23 May
Dear Friends,
On Wednesday, just before returning to Amsterdam from Edinburgh, I was fortunate enough to visit the National Gallery. I was a bit rushed and only had time to walk around the first floor if I didn’t want to miss my flight. Nevertheless, I was brought to a standstill when I saw The Awakening by Phoebe Anna Traquair. As the plaque on the wall informed me, this mysterious image represents the awakening of the human spirit. An angel points, with an arrow, to several figures sleeping in a meadow. They are partially bathed in the light of a rainbow, signifying better times to come. On the left are blossoming trees and flowers, symbolising a new beginning.
With the Nicene Creed (written in A.D. 325), Christians have confessed for centuries that “we believe in the Holy Spirit, the Lord, the giver of life”. The Spirit is the life-giving Spirit. It is this life giving Spirit that is revealed at Pentecost. Without this breath of God, breathed into dry ground as Genesis tells us, we cannot live. The Bible reminds us of this truth many times, but it is told dramatically in Ezekiel 37.

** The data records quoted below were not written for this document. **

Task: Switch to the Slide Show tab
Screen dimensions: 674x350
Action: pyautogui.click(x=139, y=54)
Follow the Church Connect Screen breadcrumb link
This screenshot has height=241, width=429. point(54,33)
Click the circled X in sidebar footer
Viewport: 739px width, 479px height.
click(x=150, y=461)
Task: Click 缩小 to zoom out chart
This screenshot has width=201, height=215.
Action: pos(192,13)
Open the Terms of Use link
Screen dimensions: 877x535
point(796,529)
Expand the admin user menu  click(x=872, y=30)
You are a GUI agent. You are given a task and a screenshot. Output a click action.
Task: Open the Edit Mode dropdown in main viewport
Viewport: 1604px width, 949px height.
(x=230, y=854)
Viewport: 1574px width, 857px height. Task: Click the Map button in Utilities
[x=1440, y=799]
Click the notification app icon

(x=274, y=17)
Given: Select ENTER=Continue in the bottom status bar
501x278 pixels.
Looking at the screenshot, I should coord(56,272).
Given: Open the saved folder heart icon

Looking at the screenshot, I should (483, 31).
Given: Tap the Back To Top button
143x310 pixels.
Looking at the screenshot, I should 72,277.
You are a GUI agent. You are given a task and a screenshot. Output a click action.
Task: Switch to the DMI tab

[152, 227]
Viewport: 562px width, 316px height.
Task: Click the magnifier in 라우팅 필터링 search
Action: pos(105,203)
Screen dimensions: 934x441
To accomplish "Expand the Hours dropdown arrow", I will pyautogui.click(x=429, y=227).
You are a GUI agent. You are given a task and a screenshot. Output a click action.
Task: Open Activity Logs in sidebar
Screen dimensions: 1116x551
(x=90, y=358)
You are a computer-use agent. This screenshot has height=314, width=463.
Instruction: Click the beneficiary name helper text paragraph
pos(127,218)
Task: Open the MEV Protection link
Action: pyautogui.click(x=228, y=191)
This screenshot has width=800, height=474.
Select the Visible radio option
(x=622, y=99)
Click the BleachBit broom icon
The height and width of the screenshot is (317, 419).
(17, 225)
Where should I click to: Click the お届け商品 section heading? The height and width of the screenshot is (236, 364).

The prophet sees a vision of God’s people in exile. The Lord, through His Spirit, places him in a valley full of dead, dried-up bones. The prophet walks around the bones, and he sees that they are very dry. Then the Lord asks him, “Can these bones come to life again?” And he answers, “No, only You, the Lord my God, know” (1–3). The Lord says, “Prophesy to these bones and say to them: ... I will put breath in you, and you shall live. I will lay sinews and flesh on you and cover you with skin, and I will put breath in you, and you will live. Then you will know that I am the Lord” (4–6). When the prophet does this, the miracle happens: the bones come together, and sinews, flesh, and skin come together, but there is no breath yet (7–8). Then the Lord says to Ezekiel, “Prophesy now to the spirit/breath ... say to the breath: Thus says the Lord my God: breathe upon these dead bodies, that they may live” (9). He does so, and it happens. The dead bones come to life, and they stand upright, a great multitude (10). Then the Lord says: the bones represent Israel, the people of God, in the deadness of their exile. For they say, “Our bones are dried up, there is no hope for us, we are finished” (11).
Theologian Dirkie Smit reflects on this reading and suggests that the question in verse 3 is what we come face to face in every age as we confess that the Spirit is the giver of life. That is: “Can these bones come to life again?” The Christian confession says: the Lord can and wants to give life. But what about us? Overwhelmed by the deadness around and within us, we often hesitate to answer and instead stammer like Ezekiel: Can life be restored? No, only You know, Lord my God. Do not ask me.